Chronic opiate exposure induces neurochemical adaptations in the noradrenergic system. Enhanced responsiveness of the hypothalamo-pituitary-adrenal axis after morphine withdrawal has been associated with hyperactivity of ascending noradrenergic input from the nucleus of the solitary tract (NTS-A(2)) cell group to the hypothalamic paraventricular nucleus (PVN). This study addressed the role of morphine withdrawal-induced corticosterone (CORT) release in regulation of tyrosine hydroxylase (TH), the rate-limiting enzyme of catecholamine biosynthesis in adrenalectomized (ADX) rats supplemented with low CORT pellet (ADX plus CORT). Present results show that in sham-ADX rats, noradrenergic neurons in the NTS-A(2) became activated during morphine withdrawal, as indicated by increased TH mRNA expression. However, this induction of TH expression is not detected in ADX plus CORT rats that are unable to mount CORT secretory response to morphine withdrawal. Total TH protein levels were elevated in the NTS-A(2) from sham-operated rats during morphine dependence and withdrawal, whereas we did not find any alteration in ADX plus CORT animals. Furthermore, high levels of TH phosphorylated (activated) at Ser31 (but not at Ser40) were found in the A(2) area from sham-morphine withdrawn rats. Consistent with these effects, we observed an increase in the enzyme activity of TH in the PVN. However, induction of morphine withdrawal to ADX plus CORT animals did not alter the phosphorylation (activation) of TH in NTS-A(2) and decreased TH activity in the PVN. These results suggest the existence of a positive reverberating circle in which elevated glucocorticoids during morphine abstinence play a permissive role in morphine withdrawal-induced activation of noradrenergic pathway innervating the PVN.

Regulation of serine (Ser)-31 and Ser40 tyrosine hydroxylase phosphorylation during morphine withdrawal in the hypothalamic paraventricular nucleus and nucleus tractus solitarius-A2 cell group: role of ERK1/2.

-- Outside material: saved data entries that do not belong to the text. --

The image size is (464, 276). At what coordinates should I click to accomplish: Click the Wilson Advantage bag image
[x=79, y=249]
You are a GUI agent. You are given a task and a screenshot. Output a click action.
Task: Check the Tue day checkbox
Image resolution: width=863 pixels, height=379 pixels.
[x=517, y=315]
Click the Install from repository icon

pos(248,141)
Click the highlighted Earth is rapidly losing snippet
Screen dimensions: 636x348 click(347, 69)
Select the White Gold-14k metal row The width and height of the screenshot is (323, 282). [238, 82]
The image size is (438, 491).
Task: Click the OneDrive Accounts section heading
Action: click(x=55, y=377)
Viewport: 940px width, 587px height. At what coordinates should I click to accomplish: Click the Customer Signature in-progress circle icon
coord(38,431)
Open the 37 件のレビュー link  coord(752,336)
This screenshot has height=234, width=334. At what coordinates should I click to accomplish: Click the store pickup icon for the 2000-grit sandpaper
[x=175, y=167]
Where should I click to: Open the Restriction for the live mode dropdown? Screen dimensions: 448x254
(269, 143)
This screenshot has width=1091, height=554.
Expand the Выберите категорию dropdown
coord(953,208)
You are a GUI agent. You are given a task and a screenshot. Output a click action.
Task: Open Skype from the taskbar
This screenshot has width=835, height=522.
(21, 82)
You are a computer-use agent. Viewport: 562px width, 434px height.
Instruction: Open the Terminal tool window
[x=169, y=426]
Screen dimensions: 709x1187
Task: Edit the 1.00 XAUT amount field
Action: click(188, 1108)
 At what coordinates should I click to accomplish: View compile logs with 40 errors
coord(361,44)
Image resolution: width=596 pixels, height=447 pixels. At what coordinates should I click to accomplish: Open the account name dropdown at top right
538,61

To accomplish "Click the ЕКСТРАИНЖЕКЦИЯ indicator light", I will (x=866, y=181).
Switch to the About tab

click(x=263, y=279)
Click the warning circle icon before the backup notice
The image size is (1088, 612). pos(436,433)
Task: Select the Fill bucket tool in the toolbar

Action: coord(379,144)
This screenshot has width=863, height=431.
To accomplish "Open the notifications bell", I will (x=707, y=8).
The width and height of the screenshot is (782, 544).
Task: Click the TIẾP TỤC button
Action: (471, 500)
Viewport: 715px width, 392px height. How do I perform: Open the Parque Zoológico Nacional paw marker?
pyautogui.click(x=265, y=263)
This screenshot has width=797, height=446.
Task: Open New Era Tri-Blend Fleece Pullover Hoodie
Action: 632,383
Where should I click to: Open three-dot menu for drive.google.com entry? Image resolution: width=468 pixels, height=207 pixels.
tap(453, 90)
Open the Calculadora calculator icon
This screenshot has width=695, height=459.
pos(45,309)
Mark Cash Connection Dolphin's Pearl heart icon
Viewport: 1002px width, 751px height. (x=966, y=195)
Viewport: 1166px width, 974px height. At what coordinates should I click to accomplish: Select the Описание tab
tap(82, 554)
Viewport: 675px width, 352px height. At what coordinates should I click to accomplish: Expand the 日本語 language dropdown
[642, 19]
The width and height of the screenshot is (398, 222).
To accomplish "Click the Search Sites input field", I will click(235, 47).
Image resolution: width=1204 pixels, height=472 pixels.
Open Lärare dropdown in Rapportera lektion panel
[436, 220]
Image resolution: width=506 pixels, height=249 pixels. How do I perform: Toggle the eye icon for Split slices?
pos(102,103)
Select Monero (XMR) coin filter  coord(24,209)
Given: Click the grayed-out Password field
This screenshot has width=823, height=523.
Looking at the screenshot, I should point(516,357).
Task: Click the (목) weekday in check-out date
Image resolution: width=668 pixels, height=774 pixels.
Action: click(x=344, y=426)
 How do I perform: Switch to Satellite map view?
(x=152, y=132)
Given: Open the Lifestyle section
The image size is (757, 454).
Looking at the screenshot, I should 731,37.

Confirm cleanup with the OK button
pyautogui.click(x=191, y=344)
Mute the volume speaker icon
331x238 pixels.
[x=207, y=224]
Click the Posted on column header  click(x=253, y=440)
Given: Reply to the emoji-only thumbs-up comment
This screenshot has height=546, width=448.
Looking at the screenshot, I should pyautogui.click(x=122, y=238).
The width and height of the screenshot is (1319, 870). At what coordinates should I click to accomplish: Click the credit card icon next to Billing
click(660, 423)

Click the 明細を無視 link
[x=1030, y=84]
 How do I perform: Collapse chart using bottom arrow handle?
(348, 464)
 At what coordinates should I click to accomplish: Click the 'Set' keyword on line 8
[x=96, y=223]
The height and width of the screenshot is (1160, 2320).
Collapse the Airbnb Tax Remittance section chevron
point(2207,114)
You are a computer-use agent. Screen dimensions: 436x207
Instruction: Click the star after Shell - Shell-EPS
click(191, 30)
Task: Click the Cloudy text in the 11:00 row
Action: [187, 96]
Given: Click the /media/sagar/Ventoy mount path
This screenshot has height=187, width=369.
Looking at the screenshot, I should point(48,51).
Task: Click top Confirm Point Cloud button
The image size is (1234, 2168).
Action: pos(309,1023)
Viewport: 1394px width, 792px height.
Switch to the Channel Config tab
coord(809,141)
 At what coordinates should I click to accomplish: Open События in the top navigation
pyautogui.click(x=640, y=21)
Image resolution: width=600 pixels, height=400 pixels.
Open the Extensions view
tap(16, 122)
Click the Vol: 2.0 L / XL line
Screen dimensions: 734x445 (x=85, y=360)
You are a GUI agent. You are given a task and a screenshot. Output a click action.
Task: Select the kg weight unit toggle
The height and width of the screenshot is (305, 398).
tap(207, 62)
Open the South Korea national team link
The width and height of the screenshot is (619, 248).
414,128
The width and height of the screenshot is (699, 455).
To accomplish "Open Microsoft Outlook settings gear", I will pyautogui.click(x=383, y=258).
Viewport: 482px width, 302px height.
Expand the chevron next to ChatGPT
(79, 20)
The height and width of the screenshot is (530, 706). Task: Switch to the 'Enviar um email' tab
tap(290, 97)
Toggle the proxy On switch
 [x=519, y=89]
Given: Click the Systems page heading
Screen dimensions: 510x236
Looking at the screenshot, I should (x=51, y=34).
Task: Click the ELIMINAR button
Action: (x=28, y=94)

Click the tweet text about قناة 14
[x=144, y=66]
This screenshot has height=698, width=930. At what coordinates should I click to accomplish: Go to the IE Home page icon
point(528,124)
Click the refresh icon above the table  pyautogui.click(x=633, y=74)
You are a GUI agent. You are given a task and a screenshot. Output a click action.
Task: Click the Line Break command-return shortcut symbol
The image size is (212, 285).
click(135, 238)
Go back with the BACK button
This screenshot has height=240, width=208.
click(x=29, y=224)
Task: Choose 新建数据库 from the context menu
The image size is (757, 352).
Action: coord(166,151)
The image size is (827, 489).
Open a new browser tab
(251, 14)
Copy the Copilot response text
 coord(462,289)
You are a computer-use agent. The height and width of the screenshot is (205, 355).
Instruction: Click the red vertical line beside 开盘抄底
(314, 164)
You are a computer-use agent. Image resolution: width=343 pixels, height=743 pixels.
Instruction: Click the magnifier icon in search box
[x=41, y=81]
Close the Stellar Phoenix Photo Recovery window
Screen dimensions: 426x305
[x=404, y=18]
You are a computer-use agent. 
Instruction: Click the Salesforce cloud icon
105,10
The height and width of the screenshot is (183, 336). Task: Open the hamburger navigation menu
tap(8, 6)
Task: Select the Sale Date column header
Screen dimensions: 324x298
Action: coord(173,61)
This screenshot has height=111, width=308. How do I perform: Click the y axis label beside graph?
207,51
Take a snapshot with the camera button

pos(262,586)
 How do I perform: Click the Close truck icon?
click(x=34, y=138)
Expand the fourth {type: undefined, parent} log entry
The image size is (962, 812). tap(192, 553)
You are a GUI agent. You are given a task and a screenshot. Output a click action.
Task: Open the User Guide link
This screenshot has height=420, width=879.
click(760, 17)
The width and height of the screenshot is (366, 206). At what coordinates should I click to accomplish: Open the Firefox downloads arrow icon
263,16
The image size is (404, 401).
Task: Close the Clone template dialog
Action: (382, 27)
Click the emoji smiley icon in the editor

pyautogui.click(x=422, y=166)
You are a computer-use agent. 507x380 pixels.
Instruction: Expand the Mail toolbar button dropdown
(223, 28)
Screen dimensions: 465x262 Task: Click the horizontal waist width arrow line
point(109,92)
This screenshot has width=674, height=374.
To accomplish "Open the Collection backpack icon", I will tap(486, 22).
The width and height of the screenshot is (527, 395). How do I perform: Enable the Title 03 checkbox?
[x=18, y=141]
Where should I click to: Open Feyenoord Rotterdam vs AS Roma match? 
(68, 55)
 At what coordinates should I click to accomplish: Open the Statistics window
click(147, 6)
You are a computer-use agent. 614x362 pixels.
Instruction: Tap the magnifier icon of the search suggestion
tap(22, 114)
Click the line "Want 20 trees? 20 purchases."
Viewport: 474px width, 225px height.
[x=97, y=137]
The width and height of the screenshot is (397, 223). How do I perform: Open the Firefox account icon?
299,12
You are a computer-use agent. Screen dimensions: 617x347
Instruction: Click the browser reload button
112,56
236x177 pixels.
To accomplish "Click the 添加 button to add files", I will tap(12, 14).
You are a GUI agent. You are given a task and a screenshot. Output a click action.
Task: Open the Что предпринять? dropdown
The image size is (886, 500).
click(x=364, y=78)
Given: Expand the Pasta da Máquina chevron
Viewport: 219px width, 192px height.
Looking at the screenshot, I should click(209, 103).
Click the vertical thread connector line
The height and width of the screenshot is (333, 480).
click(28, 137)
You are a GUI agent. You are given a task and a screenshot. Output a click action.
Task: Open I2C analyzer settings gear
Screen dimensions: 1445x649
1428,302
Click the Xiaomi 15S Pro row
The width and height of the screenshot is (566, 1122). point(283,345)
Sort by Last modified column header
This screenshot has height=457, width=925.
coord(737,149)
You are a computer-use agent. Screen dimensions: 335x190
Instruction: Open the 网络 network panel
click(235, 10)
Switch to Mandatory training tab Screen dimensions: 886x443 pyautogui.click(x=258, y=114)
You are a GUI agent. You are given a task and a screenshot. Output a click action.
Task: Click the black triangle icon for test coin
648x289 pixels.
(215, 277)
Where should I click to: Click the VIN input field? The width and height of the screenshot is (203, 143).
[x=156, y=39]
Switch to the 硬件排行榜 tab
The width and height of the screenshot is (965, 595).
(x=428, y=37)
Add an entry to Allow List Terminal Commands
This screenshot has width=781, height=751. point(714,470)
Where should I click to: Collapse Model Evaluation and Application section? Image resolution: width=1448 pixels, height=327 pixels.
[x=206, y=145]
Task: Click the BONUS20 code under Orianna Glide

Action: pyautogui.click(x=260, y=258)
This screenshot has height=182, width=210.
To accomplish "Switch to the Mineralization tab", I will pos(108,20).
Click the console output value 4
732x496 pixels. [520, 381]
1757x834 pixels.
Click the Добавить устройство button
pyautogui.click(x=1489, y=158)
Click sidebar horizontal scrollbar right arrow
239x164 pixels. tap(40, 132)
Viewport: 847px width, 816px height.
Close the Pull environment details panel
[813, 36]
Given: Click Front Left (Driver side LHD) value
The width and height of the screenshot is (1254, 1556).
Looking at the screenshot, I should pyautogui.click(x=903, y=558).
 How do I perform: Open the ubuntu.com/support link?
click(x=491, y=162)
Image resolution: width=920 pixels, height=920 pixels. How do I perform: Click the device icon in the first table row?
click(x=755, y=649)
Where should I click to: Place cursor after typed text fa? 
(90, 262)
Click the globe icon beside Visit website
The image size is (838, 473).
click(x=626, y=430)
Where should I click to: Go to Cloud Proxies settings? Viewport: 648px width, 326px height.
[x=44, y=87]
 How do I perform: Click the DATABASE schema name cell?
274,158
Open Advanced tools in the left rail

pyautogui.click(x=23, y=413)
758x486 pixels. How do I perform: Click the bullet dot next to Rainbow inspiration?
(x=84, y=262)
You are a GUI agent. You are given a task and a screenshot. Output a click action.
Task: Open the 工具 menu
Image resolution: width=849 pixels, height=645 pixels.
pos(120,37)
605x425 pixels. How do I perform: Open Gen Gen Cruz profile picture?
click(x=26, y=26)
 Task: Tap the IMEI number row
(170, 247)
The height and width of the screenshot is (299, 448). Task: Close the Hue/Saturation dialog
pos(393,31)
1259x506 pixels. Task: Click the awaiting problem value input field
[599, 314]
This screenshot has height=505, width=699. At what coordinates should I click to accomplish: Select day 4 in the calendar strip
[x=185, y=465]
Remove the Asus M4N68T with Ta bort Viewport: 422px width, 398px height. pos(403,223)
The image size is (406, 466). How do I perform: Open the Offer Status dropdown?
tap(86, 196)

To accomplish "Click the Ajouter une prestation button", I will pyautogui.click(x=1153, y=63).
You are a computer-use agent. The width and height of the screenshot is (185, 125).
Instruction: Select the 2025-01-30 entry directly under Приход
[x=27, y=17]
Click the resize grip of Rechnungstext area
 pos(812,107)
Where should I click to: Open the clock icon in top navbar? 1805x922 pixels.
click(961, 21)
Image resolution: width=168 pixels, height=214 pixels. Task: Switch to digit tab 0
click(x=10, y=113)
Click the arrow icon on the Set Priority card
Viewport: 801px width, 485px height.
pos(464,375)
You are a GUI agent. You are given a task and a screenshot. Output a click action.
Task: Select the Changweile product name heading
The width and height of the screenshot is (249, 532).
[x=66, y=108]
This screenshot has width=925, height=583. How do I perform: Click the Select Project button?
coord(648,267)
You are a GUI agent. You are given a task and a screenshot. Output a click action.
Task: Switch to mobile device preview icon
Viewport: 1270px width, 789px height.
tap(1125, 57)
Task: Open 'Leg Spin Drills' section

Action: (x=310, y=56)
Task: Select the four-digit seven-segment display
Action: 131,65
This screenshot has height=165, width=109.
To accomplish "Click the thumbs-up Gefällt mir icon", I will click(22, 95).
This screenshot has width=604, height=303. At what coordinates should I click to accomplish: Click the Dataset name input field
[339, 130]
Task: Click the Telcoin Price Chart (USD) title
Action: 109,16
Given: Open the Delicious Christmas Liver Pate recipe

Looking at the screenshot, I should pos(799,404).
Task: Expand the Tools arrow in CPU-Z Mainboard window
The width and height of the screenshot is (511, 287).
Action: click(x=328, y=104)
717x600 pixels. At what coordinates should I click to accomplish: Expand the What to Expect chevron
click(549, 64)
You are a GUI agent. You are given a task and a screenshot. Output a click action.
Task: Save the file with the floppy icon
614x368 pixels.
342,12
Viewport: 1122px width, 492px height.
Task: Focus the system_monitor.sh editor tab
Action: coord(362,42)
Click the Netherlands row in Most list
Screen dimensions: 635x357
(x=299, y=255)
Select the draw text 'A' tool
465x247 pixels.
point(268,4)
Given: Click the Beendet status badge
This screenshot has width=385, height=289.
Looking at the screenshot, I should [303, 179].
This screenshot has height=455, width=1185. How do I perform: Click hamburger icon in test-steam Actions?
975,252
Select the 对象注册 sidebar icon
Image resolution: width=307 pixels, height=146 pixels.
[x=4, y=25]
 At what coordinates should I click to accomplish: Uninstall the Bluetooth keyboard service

Our previous studies have shown that naloxone-induced morphine withdrawal increases the hypothalamic-pituitary-adrenocortical (HPA) axis activity, which is dependent on a hyperactivity of noradrenergic pathways [nucleus tractus solitarius (NTS) A(2)] innervating the hypothalamic paraventricular nucleus (PVN). Short-term regulation of catecholamine biosynthesis occurs through phosphorylation of tyrosine hydroxylase (TH), which enhances enzymatic activity. In the present study, the effect of morphine withdrawal on site-specific TH phosphorylation in the PVN and NTS-A(2) was determined by quantitative blot immunolabeling and immunohistochemistry using phosphorylation state-specific antibodies. We show that naloxone-induced morphine withdrawal phosphorylates TH at Serine (Ser)-31 but not Ser40 in PVN and NTS-A(2), which is associated with both an increase in total TH immunoreactivity in NTS-A(2) and an enhanced TH activity in the PVN. In addition, we demonstrated that TH neurons phosphorylated at Ser31 coexpress c-Fos in NTS-A(2). We then tested whether pharmacological inhibition of ERK activation by ERK kinase contributes to morphine withdrawal-induced phosphorylation of TH at Ser31. We show that the ability of morphine withdrawal to stimulate phosphorylation at this seryl residue is reduced by SL327, an inhibitor of ERK(1/2) activation. These results suggest that morphine withdrawal increases noradrenaline turnover in the PVN, at least in part, via ERK(1/2)-dependent phosphorylation of TH at Ser31.